Objectives: To study the clinical profile of children with biotinidase deficiency and their response to oral biotin.

Methods: Twenty-six consecutive patients with biotinidase deficiency diagnosed from September 2004-November 2013 were retrospectively reviewed. Initiation of biotin treatment was considered early (<6 months) and late (>6 months of age); responses were compared.

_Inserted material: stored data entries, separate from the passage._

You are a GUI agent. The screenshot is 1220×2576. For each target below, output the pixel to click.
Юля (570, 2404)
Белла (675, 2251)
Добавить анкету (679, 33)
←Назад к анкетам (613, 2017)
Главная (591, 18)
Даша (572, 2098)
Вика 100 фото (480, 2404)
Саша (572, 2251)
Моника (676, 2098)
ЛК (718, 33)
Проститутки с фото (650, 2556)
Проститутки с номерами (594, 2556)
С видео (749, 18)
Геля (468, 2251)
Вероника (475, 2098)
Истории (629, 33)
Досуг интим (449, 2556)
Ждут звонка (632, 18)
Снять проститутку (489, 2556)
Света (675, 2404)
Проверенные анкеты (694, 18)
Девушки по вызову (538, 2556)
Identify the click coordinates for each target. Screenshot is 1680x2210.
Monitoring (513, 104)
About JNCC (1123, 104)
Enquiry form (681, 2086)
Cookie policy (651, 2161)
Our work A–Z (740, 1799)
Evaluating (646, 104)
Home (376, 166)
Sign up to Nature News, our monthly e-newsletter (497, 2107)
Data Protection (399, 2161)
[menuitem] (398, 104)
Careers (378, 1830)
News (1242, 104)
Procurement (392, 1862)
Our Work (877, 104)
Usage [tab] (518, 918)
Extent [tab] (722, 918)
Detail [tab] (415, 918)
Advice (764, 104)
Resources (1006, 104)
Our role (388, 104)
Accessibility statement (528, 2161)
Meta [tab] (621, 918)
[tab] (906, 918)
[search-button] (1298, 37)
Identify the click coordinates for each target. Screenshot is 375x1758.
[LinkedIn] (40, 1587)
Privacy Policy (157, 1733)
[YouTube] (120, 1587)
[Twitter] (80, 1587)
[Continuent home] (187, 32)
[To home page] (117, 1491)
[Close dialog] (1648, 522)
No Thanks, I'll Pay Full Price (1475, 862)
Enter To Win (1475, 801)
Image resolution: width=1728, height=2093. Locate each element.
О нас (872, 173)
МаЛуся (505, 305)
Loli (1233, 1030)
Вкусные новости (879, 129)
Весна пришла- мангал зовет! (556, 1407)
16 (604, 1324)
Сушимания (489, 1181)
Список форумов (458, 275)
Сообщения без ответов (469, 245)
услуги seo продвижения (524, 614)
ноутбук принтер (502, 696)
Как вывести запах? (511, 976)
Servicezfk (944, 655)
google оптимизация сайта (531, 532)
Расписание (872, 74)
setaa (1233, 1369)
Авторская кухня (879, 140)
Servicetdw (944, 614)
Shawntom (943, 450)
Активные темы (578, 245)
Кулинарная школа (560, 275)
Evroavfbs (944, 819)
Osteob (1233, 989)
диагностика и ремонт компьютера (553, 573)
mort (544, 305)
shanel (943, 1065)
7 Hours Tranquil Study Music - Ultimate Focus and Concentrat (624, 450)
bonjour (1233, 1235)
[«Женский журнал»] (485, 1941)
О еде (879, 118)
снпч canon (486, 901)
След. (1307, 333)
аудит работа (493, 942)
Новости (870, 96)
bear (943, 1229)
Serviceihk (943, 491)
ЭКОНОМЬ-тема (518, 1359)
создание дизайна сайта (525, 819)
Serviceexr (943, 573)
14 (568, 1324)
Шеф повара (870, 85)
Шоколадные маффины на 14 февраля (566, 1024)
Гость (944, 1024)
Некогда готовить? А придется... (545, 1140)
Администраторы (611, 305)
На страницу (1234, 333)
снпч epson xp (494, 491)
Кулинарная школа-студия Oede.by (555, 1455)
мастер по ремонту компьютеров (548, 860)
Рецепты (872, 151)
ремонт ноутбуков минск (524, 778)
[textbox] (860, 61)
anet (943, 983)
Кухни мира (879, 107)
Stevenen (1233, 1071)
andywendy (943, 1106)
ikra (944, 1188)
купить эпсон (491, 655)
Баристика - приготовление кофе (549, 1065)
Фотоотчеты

Results: Mean age at symptom-onset was 7.7 months (10 days-48 months). Developmental delay (65%), neuroregression (58%), seizures (81%), skin changes (65%), scanty hair (69%) and characteristic rash (31%) were noted at presentation. Generalized tonic-clonic seizures were (61.5%) preponderant. Microcephaly was seen in 35% and hypotonia in 65%. One child had macrocephaly. Perinatal-period was normal in 80%; one child had parental consanguinity. Common electroencephalography abnormalities were generalized spikes/spike-wave-complexes (31%), burst-suppression (15%), focal slowing (11%) and hypsarrhythmia (3%). Common magnetic-resonance-imaging abnormalities were diffuse cortical atrophy (31%), delayed myelination (8%) and non-specific white-matter hyperintensities (8%). Mean serum biotinidase level was 2.28 nmol/min/ml (range 0.08-5 nmol/min/ml). Oral biotin 10-20 mg/day was initiated in all patients; 50% were in early-treatment group. Mean follow-up period was 33.5 months. One patient was vegetative at 9 years of age and two patients died; 77% patients symptomatic relief following biotin therapy. Neurological sequelae noted were intellectual impairment, developmental delay, seizures, hyperactivity and vision-hearing impairments. Poorer seizure control (70% vs 85%), developmental delay (62% vs 70%) and hyperactivity (77% vs 92%) were noted in late vs early-treatment groups respectively.

Conclusion: Early recognition and prompt initiation of life-long biotin therapy helps in early seizure control and improved neurological outcomes.